# Starphire Glass vs. Regular Glass



## lynneticknor (Nov 8, 2008)

As I mentioned in an earlier thread, I am thinking of going to a bigger aquarium, a 55 or 70 gallon. I keep reading about starphire glass and how it is so much clearer than regular glass. I definately don't want an acrylic tank because I have 4 kids and I know that it will end up scratched. Any thoughts on starphire or other types of low-iron glass?


----------



## Kim (Apr 30, 2008)

Personally, I would go with whichever is cheapest, but that's because I don't have much of a budget. I have glass tanks and can see through them fine, I have never even heard of starphire glass before!


----------



## Tyyrlym (Jun 1, 2008)

If I were you I'd try and find an aquarium near you that used starphire glass and have a look for yourself. That'd let you see if its really going to be worth paying extra for.


----------



## lynneticknor (Nov 8, 2008)

Thanks for the suggestion. I went to my lfs who had both regular glass tanks and starphire glass tanks. The owner suggested going with starphire only if I plan on photographing the tank. Since photography is another love of mine, I think I might try it. I am still waiting on price quotes, however. The cost of starphire may be more than I'm willing to pay. Apparently, low-iron glass is pretty common in saltwater tanks but less so in freshwater tanks.
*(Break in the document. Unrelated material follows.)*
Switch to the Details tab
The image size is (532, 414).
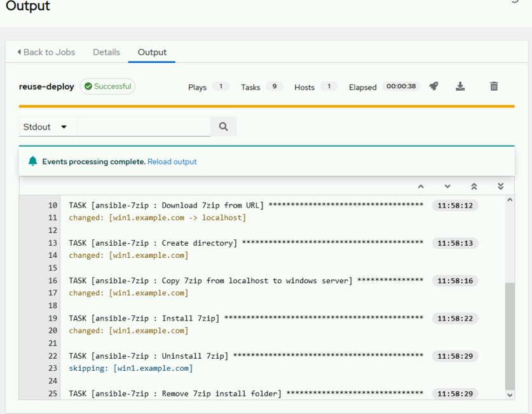[106, 52]
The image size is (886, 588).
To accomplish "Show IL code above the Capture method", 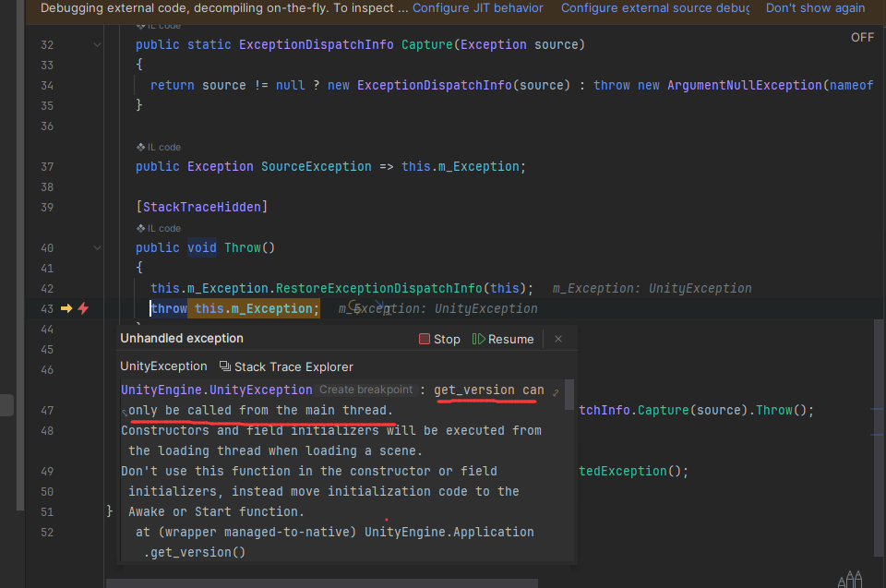I will pos(159,26).
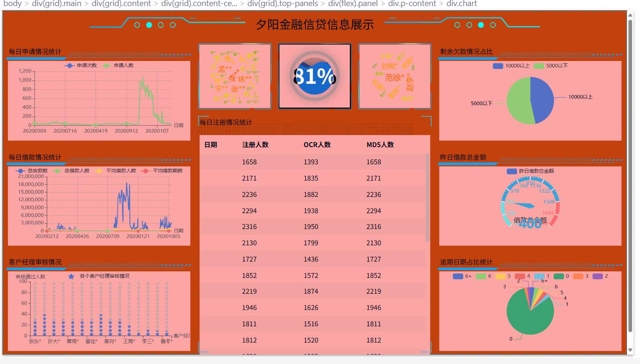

Does anyone have any experience with starphire glass?


----------



## SinCrisis (Aug 7, 2008)

Concept Aquarium Systems Inc.

Oceanic Systems Ultimate Aquarium Series With Starphire™ Glass


----------



## Tyyrlym (Jun 1, 2008)

One way to keep costs down would be to see about only having the panes you'll be viewing the tank through made of the low iron glass.


----------